The primary outcome in this study arm was the proportion of participants linked to care, and obtained a staging CD4 test, initiated antiretroviral therapy if eligible, or had a viral load <50 copies/ml within 9 months in the lay counsellor follow-up arm compared to the accompaniment and clinic referral arms.
The median CD4 cell count was 512 cells/mm3, 75% of participants were newly diagnosed and the median age of participants was 31 years. 29% of participants were male.
In the HIV-positive linkage to care randomisation, both lay counsellor follow-up and accompaniment to HIV clinic by lay counsellor were significantly more effective than standard clinic referral in ensuring linkage to care. 98% of people in the clinic visit facilitation arm (p < 0.001) and 93% in the lay counsellor follow-up arm (p < 0.044) were linked to the HIV clinic compared to 89% of those who received standard referral. There was also a significant difference in antiretroviral therapy initiation among those randomised to the lay counsellor follow-up arm, who received therapy initiation and adherence counselling at home. 41% in this arm started antiretroviral therapy, compared to 34% in the standard of care arm (p < 0.028). Clinic visit facilitation did not result in an increased rate of therapy initiation (37% vs 34%, p = 0.260). Although obtaining a staging CD4 count was significantly more likely in those offered a point of care test, there was no difference in the uptake of clinic visits, antiretroviral therapy or viral suppression according to the method of receiving a staging CD4 count.

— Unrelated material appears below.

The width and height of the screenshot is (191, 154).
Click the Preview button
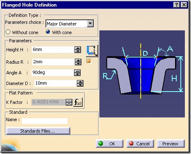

In fact, the main barrier to antiretroviral therapy initiation appeared not to be related to how people were linked to care, but what happened when they attended the clinic. Only 67% of people eligible for therapy had started treatment within nine months of being randomised. Of those who did not initiate therapy, 45% found the logistics of attending the clinic – including multiple visits and waiting time – defeated them, while 44% were told they were not yet eligible for treatment.
These results show that strategies which make engagement with clinics easier pay dividends in linkage to care and uptake of treatment, but treatment programmes need to look at local priorities for improving linkage to care, said Dr Ruanne Barnabas. “We need to get very granular in how we look at linkage to care,” she concluded.
Barnabas R et al. Community-based HIV testing and linkage effectively delivers combination HIV prevention: results from a multisite randomized trial. Eighth International AIDS Society Conference on HIV Pathogenesis, Treatment and Prevention, Vancouver, abstractMOAC0105LB, 2015.